- Project
- Documentation
- Frameworks
- Foundation
- SwiftUI
- Target: iOS 15.0+
- Supported Destinations: iPhone
- Bundle Identifier: com.abhinaypratap.Earthquakes
- Source Control: Git
- Dependencies:
- SwiftLint
- Download, decode, and present data from a network data source.
- Use SwiftUI to build a simple interface to display dynamic data from a concurrent network client.
The Foundation framework contains types to request and transfer data over HTTP. The Swift standard library contains support for decoding JSON data. You’ll transfer and decode the data using the concurrency features that Swift 5.5 introduced, and you’ll present the results with SwiftUI.
- Customized decoding — Swift has built-in data decoding features that automate common decoding tasks and simplify complex ones.
- Concurrent design — Language features like asynchronous functions, tasks, and actors make writing asynchronous and concurrent code almost as straightforward as writing synchronous code.
- Safety from data races — Concurrent programming often comes with hard-to-debug errors, such as data races. Swift actors help you easily avoid this type of error.
- Testable components — Network operations can be difficult to test. Generics are a way to decouple dependencies and improve your app’s testability.
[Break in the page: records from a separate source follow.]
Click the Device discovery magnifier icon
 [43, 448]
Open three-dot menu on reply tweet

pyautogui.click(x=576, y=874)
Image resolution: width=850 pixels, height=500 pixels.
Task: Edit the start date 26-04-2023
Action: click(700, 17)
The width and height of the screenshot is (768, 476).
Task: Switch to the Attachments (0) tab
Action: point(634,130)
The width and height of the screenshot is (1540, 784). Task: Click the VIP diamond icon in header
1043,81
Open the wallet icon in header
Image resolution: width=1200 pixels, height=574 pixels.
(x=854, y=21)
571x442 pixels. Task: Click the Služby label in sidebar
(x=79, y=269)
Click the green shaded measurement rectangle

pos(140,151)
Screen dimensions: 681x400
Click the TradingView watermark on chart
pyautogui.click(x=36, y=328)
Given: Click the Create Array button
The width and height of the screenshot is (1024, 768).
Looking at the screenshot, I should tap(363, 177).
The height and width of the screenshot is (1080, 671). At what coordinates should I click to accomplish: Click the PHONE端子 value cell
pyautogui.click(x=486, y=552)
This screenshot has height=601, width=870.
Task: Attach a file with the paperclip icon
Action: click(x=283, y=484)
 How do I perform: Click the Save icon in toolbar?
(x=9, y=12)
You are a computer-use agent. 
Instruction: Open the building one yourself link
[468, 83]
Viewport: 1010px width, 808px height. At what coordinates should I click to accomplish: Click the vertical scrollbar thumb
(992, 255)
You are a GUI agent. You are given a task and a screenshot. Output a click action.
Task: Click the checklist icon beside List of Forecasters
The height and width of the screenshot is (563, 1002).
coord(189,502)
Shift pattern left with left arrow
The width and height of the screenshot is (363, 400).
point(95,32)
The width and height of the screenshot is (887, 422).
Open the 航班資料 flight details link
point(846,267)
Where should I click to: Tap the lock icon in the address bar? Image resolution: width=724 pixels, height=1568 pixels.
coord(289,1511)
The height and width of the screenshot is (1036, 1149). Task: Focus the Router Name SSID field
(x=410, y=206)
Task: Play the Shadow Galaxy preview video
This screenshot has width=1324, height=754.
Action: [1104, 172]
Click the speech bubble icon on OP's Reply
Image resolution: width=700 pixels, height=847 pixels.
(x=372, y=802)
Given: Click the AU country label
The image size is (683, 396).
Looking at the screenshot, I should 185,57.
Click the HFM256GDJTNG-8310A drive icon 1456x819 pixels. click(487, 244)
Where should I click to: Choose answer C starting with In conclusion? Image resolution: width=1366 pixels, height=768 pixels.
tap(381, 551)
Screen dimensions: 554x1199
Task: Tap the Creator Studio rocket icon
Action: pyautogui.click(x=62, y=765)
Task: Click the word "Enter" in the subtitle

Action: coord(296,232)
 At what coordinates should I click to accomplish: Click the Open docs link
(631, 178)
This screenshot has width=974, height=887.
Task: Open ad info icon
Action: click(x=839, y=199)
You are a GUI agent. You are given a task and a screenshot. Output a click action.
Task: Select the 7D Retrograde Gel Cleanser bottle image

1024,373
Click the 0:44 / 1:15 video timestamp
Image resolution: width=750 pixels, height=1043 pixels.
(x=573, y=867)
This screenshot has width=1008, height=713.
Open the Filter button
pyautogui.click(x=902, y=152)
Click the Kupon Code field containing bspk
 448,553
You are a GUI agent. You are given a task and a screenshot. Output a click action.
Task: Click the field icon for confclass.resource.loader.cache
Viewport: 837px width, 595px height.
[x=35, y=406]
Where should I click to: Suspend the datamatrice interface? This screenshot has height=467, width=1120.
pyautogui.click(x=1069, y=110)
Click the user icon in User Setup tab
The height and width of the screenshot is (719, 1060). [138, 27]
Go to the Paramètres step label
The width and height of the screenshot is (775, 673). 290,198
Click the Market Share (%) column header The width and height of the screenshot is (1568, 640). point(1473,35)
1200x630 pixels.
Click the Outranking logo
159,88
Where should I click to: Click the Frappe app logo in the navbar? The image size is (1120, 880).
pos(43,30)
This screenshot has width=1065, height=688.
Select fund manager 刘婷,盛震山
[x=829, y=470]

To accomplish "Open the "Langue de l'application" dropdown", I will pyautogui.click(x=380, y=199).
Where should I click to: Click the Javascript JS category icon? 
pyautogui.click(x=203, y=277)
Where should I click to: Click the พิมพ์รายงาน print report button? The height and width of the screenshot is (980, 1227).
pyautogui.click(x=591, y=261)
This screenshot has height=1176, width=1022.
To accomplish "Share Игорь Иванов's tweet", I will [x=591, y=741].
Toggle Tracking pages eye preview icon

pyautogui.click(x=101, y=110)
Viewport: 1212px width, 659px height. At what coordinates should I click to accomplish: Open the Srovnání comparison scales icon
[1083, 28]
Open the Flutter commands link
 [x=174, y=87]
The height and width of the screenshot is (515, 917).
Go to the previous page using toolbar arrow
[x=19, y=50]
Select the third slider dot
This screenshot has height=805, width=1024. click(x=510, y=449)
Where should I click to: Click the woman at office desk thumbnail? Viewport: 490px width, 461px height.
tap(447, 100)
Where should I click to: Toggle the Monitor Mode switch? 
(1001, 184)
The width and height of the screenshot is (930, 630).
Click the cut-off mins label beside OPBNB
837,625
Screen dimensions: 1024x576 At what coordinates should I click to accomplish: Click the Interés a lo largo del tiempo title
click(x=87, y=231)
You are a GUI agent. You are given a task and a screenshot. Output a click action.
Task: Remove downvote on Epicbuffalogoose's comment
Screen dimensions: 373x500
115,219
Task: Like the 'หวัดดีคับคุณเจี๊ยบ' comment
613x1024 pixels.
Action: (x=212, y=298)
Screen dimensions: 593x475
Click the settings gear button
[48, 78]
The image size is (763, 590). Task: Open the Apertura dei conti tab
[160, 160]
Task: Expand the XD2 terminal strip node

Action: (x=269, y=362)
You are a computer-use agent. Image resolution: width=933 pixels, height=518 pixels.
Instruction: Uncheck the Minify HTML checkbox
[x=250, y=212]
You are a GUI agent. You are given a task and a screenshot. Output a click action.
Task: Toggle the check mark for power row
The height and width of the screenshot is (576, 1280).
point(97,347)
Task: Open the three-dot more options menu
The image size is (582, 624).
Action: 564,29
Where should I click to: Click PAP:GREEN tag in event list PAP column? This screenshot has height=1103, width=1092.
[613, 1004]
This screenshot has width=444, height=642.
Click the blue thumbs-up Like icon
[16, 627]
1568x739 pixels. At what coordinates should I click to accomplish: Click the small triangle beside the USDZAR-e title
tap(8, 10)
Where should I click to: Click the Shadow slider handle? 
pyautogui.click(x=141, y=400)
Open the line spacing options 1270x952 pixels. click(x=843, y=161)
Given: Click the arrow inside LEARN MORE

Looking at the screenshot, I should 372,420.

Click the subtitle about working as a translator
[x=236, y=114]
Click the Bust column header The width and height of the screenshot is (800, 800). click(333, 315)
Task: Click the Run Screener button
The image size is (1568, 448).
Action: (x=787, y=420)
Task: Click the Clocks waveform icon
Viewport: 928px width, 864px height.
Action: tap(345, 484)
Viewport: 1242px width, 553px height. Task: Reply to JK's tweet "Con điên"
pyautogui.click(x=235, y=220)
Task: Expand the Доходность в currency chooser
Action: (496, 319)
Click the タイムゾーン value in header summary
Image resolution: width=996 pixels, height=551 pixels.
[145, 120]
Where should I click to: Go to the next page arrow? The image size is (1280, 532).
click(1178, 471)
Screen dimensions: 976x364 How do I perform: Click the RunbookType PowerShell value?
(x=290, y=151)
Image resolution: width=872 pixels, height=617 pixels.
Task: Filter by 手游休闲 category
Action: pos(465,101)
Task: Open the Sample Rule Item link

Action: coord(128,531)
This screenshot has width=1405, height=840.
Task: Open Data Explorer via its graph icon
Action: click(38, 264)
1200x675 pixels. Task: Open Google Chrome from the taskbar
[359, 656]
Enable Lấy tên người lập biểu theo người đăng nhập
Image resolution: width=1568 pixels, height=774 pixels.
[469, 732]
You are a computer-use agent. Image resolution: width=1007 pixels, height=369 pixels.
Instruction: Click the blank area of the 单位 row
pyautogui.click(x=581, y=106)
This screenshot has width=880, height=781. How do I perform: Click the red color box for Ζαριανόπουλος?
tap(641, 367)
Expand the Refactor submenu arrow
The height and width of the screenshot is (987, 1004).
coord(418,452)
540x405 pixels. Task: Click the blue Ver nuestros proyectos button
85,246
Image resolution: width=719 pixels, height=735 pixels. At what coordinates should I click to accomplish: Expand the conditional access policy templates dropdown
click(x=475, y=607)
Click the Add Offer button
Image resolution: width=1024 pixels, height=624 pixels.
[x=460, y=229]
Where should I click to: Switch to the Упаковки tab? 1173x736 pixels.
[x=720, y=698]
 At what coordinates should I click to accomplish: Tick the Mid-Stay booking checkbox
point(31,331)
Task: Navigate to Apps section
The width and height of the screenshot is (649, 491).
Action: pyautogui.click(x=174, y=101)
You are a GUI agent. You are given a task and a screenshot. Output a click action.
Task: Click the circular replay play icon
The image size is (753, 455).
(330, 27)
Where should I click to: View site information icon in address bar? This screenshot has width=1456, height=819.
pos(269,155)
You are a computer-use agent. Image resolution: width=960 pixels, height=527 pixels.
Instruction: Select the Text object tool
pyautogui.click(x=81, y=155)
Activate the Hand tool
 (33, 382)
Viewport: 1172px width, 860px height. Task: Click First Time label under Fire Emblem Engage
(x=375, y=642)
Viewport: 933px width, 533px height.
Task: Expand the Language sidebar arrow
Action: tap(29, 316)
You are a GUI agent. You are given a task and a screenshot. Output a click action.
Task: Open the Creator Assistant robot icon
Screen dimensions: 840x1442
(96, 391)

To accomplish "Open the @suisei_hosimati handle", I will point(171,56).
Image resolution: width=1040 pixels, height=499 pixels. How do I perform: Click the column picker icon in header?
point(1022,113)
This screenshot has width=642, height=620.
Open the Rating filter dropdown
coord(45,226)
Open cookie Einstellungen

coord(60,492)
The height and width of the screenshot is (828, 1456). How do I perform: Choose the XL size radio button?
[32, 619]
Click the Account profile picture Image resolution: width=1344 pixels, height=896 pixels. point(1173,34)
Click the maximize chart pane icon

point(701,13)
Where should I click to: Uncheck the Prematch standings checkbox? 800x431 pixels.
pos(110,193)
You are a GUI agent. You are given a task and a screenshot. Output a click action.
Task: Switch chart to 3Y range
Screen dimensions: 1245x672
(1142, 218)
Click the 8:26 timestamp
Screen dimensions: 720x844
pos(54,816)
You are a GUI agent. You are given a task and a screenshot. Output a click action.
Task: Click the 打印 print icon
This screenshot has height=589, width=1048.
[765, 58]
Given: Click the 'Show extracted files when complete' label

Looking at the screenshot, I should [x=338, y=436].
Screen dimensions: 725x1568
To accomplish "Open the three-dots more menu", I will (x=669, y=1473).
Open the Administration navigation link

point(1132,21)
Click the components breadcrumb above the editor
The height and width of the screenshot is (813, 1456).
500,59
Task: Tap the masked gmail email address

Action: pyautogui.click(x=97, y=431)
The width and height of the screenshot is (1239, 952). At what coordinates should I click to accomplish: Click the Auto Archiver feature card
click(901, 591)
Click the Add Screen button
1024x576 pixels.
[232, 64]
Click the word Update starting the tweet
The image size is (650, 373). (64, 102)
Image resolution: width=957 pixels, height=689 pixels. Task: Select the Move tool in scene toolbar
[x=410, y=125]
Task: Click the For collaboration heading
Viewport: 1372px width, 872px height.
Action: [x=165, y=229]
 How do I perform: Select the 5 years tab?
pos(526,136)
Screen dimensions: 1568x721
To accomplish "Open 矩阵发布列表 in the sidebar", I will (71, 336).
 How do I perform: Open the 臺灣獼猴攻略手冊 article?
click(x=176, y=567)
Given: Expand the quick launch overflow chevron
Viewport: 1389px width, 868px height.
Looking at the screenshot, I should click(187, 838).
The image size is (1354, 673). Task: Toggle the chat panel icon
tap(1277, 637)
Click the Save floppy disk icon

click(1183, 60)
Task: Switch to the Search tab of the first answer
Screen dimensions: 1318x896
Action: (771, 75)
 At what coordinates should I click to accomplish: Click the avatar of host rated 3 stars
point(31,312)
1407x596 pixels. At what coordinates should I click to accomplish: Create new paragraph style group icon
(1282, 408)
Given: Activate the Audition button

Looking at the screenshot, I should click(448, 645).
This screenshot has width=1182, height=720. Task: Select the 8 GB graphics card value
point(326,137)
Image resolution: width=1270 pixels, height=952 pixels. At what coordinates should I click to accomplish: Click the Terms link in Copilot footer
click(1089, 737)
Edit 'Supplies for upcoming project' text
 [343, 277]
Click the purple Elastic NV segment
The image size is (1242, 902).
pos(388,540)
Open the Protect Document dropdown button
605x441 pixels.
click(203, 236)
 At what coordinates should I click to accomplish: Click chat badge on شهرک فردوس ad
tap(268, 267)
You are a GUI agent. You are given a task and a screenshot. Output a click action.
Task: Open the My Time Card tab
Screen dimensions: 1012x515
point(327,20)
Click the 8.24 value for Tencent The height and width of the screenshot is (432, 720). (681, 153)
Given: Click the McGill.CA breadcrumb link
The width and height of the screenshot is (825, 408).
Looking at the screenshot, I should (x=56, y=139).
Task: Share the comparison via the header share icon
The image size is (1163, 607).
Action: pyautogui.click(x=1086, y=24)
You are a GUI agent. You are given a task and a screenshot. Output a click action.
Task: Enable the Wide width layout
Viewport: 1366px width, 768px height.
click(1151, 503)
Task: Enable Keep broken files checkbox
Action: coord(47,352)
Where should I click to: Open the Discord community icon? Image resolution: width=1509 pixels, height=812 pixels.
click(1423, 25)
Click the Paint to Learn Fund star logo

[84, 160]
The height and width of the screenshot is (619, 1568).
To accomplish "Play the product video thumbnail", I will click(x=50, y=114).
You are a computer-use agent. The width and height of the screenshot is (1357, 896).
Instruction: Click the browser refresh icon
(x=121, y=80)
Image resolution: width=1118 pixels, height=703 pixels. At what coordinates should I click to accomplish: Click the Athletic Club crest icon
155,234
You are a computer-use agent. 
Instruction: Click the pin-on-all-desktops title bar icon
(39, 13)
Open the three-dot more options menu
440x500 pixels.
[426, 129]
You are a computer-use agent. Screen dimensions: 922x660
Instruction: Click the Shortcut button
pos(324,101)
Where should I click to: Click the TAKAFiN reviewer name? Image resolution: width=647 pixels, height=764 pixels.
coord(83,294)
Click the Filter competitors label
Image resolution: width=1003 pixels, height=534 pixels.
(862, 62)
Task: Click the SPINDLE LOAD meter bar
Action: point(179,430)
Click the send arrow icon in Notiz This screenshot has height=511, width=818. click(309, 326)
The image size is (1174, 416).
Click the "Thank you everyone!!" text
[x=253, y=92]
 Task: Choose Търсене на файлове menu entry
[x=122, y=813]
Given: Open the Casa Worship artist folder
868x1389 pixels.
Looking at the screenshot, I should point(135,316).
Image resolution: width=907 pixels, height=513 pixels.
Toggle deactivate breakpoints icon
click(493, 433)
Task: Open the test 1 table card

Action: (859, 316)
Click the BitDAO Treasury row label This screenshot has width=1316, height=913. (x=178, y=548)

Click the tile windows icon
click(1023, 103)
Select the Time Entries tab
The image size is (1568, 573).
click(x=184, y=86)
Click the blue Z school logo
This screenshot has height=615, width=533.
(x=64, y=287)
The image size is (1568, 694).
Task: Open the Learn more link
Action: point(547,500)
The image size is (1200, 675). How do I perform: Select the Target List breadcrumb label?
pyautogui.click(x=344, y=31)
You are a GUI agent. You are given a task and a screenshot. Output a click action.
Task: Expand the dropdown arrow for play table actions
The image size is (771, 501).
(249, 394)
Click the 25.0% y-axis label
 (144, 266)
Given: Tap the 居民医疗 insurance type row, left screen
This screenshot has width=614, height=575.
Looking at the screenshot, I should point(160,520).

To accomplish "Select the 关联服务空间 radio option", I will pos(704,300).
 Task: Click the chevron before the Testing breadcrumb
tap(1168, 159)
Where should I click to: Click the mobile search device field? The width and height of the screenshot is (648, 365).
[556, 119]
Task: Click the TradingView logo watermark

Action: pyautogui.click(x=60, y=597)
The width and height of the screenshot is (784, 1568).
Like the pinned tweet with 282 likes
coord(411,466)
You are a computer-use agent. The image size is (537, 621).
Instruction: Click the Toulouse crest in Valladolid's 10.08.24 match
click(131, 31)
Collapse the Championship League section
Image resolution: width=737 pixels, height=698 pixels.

- Integration with SwiftUI — SwiftUI has the tools to keep your user interface in sync with an asynchronous data source.
The United States Geological Survey (USGS) hosts a JSON feed of earthquake data. We’ll build Earthquakes, an iOS app that queries and presents this data.
The list displays a navigation view that contains all the earthquakes in the feed. Users can delete individual earthquakes. Tapping the Reload button refreshes the feed and reloads the earthquakes.
The detail view shows more information about an earthquake, including a map of the region surrounding the earthquake. The app fetches and loads the coordinates for each earthquake on demand in the background when it displays the detail view.
The USGS data contains many details for earth scientists. As an app for the general population, Earthquakes ignores most of those details and extracts six common properties of each earthquake: the name of the location, time, magnitude, latitude, longitude, and detail. Together, the latitude and longitude make up the geographical coordinates.
Earthquakes relies on a network client to load the earthquake data. The client performs network transfers concurrently in the background, keeping the interface responsive.